The European Union will slap new sanctions on Russia for waging war against Ukraine, targeting Moscow's oil industry, more Russian banks and those responsible for disinformation, the EU's top diplomat said on Tuesday.
"We are working on the sixth package of sanctions which aims to de-SWIFT more banks, list disinformation actors and tackle oil imports," Josep Borrell, head of the foreign policy unit at the EU's executive European Commission, said in a tweet.
The latest round of sanctions would also affect Sberbank , Russia's top lender, diplomats said, adding it to several banks that have already been excluded from the SWIFT messaging system.
Borrell said the Commission's proposed measures against Russia, which attacked Ukraine by land, sea and air on Feb. 24, would be presented to the 27 EU member states for approval.
Officials said European Commission President Ursula von der Leyen is expected to spell out the proposed new sanctions on Wednesday, and that they would include a ban on imports of Russian oil by the end of this year.
Russian President Vladimir Putin put the West on notice on Tuesday that he could terminate exports and deals in response to the sanctions burden imposed by the EU and the United States.

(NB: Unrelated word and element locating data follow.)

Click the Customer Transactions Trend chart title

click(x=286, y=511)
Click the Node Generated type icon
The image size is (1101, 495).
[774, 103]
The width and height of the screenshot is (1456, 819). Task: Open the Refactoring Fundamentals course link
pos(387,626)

An embargo on Russian oil would deprive Moscow of a large revenue stream, but reaching an agreement on the measure has divided countries of the bloc, which relies on Russia for 26% of its oil imports.
Hungary and Germany were among those with reservations against an oil embargo. Among their concerns was that surging energy prices would hurt EU economies already grappling with inflation.

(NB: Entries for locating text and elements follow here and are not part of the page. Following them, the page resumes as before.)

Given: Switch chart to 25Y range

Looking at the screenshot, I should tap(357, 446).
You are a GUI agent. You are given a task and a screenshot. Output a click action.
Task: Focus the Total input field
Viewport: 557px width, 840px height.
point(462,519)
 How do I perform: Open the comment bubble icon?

Resistance to an oil import ban faded over the past week after an agreement came together that would offer exemptions to Slovakia and Hungary, diplomats told Reuters, citing two countries highly dependent on Russian crude.
EU countries have paid more than 47 billion euros ($47.43 billion) to Russia for gas and oil since it invaded Ukraine, according to research organisation the Centre for Research on Energy and Clean Air.